Irish healthcare service provider UDG said it expects earnings per share to grow by up to 6 per cent given its “good start” to the financial year.
Dublin-headquartered UDG, which comprises two business arms – Sharp and Ashfield – said profit before tax for the first quarter was "well ahead of the same quarter last year" on a constant currency basis and in line with previously communicated expectations.
Good underlying growth and acquisitions completed last year were responsible for the performance, the company said in a trading update for the three months ending on December 31st 2018.
The communications and advisory arm of Ashfield - which accounts for two-thirds of UDG’s profits - were outperforming the same period last year, while the commercial and clinical division reported “good momentum in the US”.

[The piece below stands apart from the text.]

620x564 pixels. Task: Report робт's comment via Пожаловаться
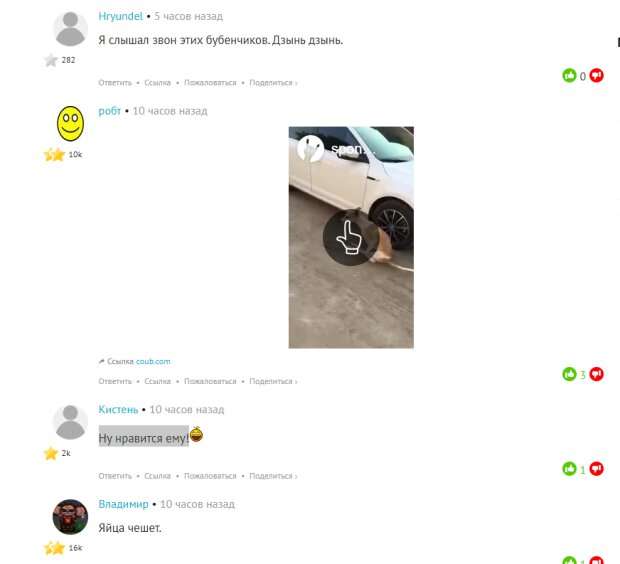tap(210, 381)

Its other division, Sharp, which provides contract packaging services, reported operating profit that was “significantly ahead of the same quarter last year”, reflecting both strong US momentum and a weak comparative period in 2018.
London-listed UDG said earnings per share for the year ending September 31st would rise by between 4 per cent and 6 per cent on last year’s earnings of $45.9 (€40.12) on an adjusted diluted constant currency basis.
“The group’s strong balance sheet leaves it well placed to make further strategic acquisitions as those opportunities arise, complementing its continued underlying profit growth,” the company said.
This quarter marks the first with no mention of the previously owned Aquilant division which UDG disposed of last year. The disposal followed a currency impact as a result of Brexit and two big client losses.
The sale of the Aquilant business formed part of the group's strategy to exit its lower-margin distribution business, having sold the United Drug supply chain business to McKesson in April 2016.